The right to health movement is a political struggle for moving resources down the gradient of inequality in ways that can strengthen public sector universal health care delivery systems that meet the needs of citizens. Current policy, governance, and financing structures are insufficient for this aim. But, how should it be governed? What changes are needed at the WHO? What types of investments should be prioritized?
A recent post to the Health Affairs blog, written by heavy hitters such as the founding executive director of the Global Fund to Fight AIDS, TB, and Malaria, Sir Richard Feachem amongst others, highlights one of these debates: at what level of the health system should investments primarily be made?
The authors argue that we’ve focused heavily (perhaps too heavily) on funding narrowly constructed, vertical disease-specific programs:
“For the past four decades, donors have mainly funded disease-specific programs and global discourse has focused on the need for better primary care. In combination, these have contributed to remarkable progress in meeting many of the MDG health targets, especially those relating to child mortality, HIV/AIDS, and malaria.
Targeted programs and a primary care focus have been less successful, however, in achieving some of the other MDGs — most notably in the areas of maternal and neonatal mortality. While many papers and conferences have been devoted to the topic of “health systems strengthening,” funding priorities and programmatic approaches have remained narrowly targeted on diseases, or on a single platform of delivery: primary care.”
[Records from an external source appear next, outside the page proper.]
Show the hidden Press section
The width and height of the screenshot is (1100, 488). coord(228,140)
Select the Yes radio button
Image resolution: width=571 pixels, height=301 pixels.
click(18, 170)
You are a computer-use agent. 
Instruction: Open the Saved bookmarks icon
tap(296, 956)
They argue that to meet the broader and more ambitious targets in the Sustainable Development Goals (specifically, to “ensure healthy lives and promote well-being for all at all ages.”) we need to have a renewed focus on hospitals and similar secondary/tertiary-level facilities as a crucial component of integrated primary care.
“Within the continuum of care services, insufficient attention has been paid to access to high quality hospital services. In both low- and middle-income countries, hospital quality and safety has lagged; in 2009, 15.5 million disability-adjusted life years (DALYs) were lost due to in-hospital adverse events. Despite domestic resources in most countries being disproportionately allocated to hospital care,hospitals in many low-income countries are inaccessible or are in a dismal state. Even with comparatively large expenditures on hospitals versus other modes of delivery, total domestic health expenditures are often too low to provide a good quality health system. These conditions are exacerbated by ineffective spending and lack of management accountability.
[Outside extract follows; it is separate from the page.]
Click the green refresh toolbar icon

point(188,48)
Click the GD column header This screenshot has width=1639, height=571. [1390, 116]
As a consequence, public hospitals in these countries are often dilapidated, lacking a reliable water supply, sanitation, and electricity. Drugs and other supplies may be unavailable, equipment is frequently broken, and basic infection control is absent. This makes it difficult, if not impossible, for limited medical personnel to ensure good health outcomes.
We argue that for personal health services, which are the focus of this perspective, it is now timely to rebalance the global health discourse and focus on the integration of primary care with essential hospital services. A strong health system needs both.”
They point to narrowly conceived cost-effectiveness analysis as a reason for insufficient investments in the capital intensive process of building and maintaining adequate tertiary-level facilities. They liken it to the investments in education made across Africa which have avoided higher education and specialty training, deemed too expensive for poor people.
“The SDGs call for health for all individuals, present and future. All platforms of care delivery are necessary for health system success, and none are individually sufficient. Building health systems with a long view—to sustainably preserve and attain health—requires an integrated approach where one platform supports, rather than competes with, another. Putting hospitals on the agenda alongside other platforms of care is not the whole solution, but it is a necessary part of the solution, if we are to have any likelihood of achieving the SDGs.”